Two Indian state-backed companies are in talks to acquire Tullow Oil’s stake in Turkana oil projects in a deal estimated to breach Sh356.5 billion ($3 billion).
This will mark one of the biggest deals in Kenya’s history and offers a foreign government a stake in a venture that is seeking to develop infrastructure for oil production.
Bloomberg news agency reported from India that ONGC Videsh and Indian Oil Corp may acquire the stake for between $2 billion and $3 billion.
Executives of Indian Oil Corp, which is India’s top refiner, and ONGC Videsh — the country’s second-largest oil and gas firm — last week met top officials of Kenya’s Energy ministry in an effort to smooth the deal.
Petroleum Principal Secretary Andrew Kamau asked the Business Daily to seek a comment from Tullow, which made reference to a statement issued on Twitter over the weekend.
“The Kenyan Ministry of Petroleum and Mines hosted a meeting with Tullow, OVL and IOCL in Nairobi last week as part of Tullow’s ongoing process to secure a strategic investor for Project Oil Kenya,” Tullow had said on Twitter. “The meeting was positive and the parties agreed to hold further discussions.”
India, the world’s fourth-biggest oil consumer, has charged state oil firms with acquiring assets overseas to improve the security of its energy supplies. The country imports about 80 percent of its crude needs.
The Indian state-backed companies will be joint operators of the project after the deal, Bloomberg said.
Tullow is the current operator of the project and has a 50 percent stake, while partners Africa Oil Corp. and TotalEnergies SE hold 25 percent each.
The potential deal signals the revival of Kenya’s aspiration to export oil on a commercial scale since Tullow discovered crude in the East African country in 2012.
Raising hopes
Tullow submitted a final field development programme to the government in December, boosting the project that had stalled as the company focused on managing debt and finalising its strategy.
Tullow, which struck oil 10 years ago, has been under pressure from Kenya to develop the Turkana oil wells that it expects to yield up to 120,000 barrels per day once production starts.
Kenya first announced the discovery of oil in Block 10BB and 13T in Turkana in March 2012, raising hopes of the petro-dollars needed to fuel economic growth. But the country is yet to fully commercialise crude oil production.
Kenya had set a December 2021 deadline for Tullow to present a comprehensive investment plan for oil production in Turkana or risk losing concession on two exploration fields in the area.
Tullow and its partners in the project, Africa Oil and Total, had initially planned to reach a final investment decision in 2019 and production of the first oil between this year and next year.
A deep-pocketed strategic partner would enable Tullow to cushion its risks for the multi-billion shilling project that includes setting up a crude pipeline and processing facilities for the oilfields.
Tullow announced earlier it plans to sell a significant chunk of its 50 percent stake in the blocks, having hit financial hurdles of its own.
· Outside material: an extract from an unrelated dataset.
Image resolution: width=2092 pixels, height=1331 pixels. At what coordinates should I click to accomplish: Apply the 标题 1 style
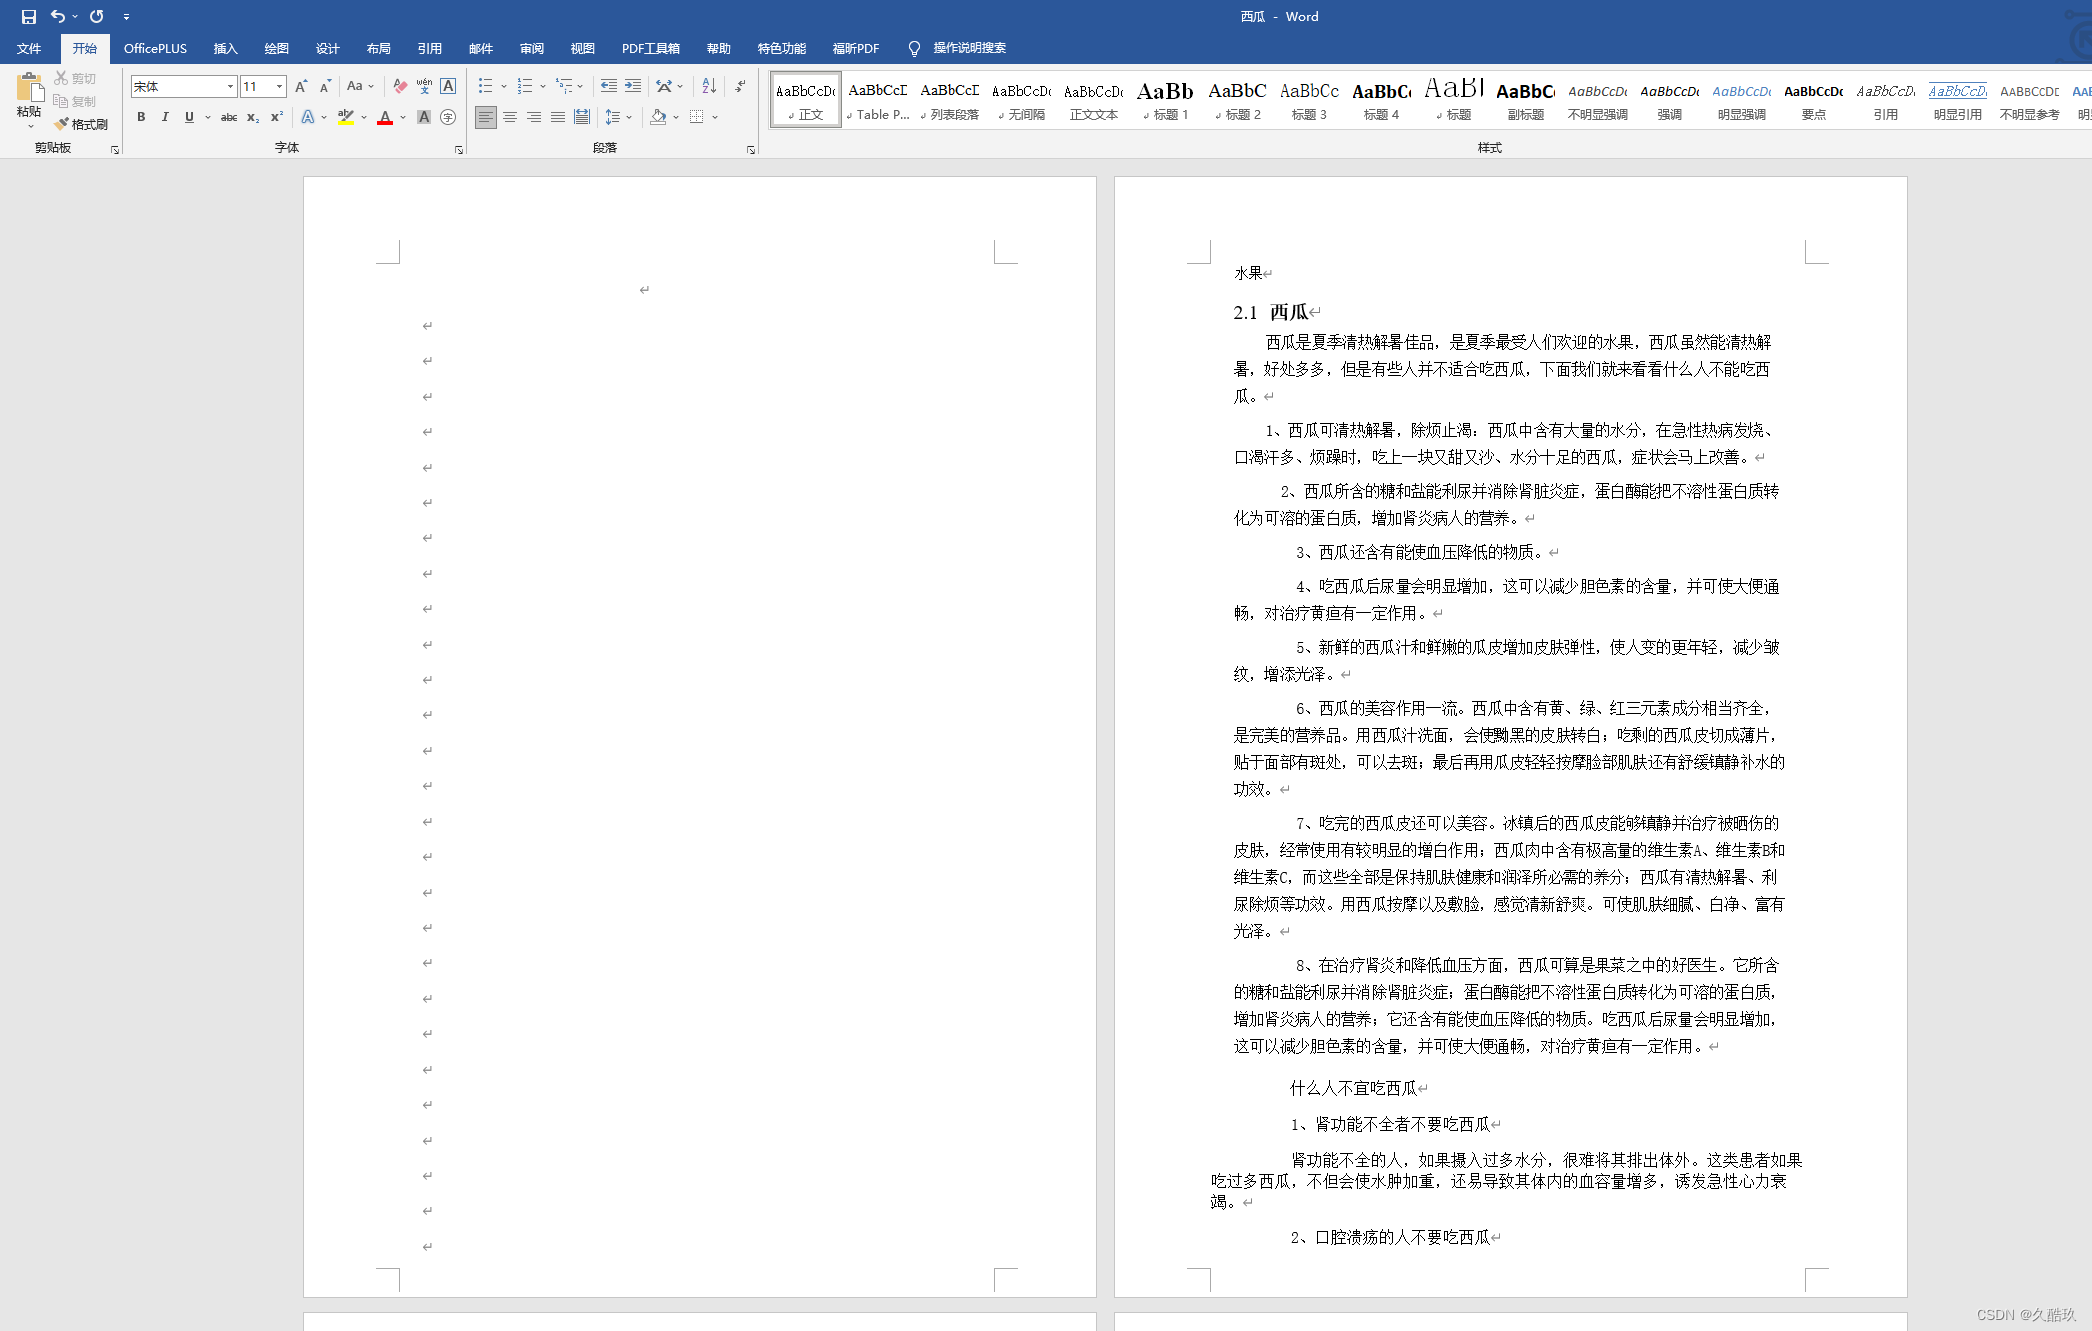1165,100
The Ministry of Energy played down concerns of delays of Kenya’s oil dream, saying the plans had finally taken shape.
Kenya’s contract with Tullow for the concession of the two blocks in the Lokichar Basin — the 4,719 square kilometre 13T and 6,172 square km 10BB — contained a clause allowing the government to exercise a back-in right, which essentially means buying back a percentage of the ownership before production kicks in.
These rights allow Kenyans to own part of the oil-producing blocks once they are certified to hold reserves, protecting taxpayers from the highly risky initial exploration stage.
Mr Kamau, who had indicated earlier that the government held the right to buy back 15 percent stake in one block and 20 percent in the other, maintains the government does not necessarily have to exercise that option.
Viable reserves
The British firm expects to recover 585 million barrels of oil (mmbo) from the project over the full life of the field.
The commercially extractable volume climbed to 585 million barrels from the previous estimate of 433 million barrels, according to an audit by British petroleum consulting firm Gaffney Cline Associates (GCA).
Tullow estimated the cost of production from the wells at $22 a barrel.
At the current crude price of $100 a barrel, the potential crude in the reservoir would be valued at Sh33.7 trillion ($284 billion) — equivalent to nearly three times Kenya’s GDP — while the proven commercially viable reserves are valued at Sh6.9 trillion ($58.4 billion).
Kenya would not, however, earn the whole amount when production starts, with a big percentage going to production and shipping costs. From an earlier plan, the waxy crude will be shipped from the fields via a 20-inch, 825-kilometre heated pipeline to the port in Lamu.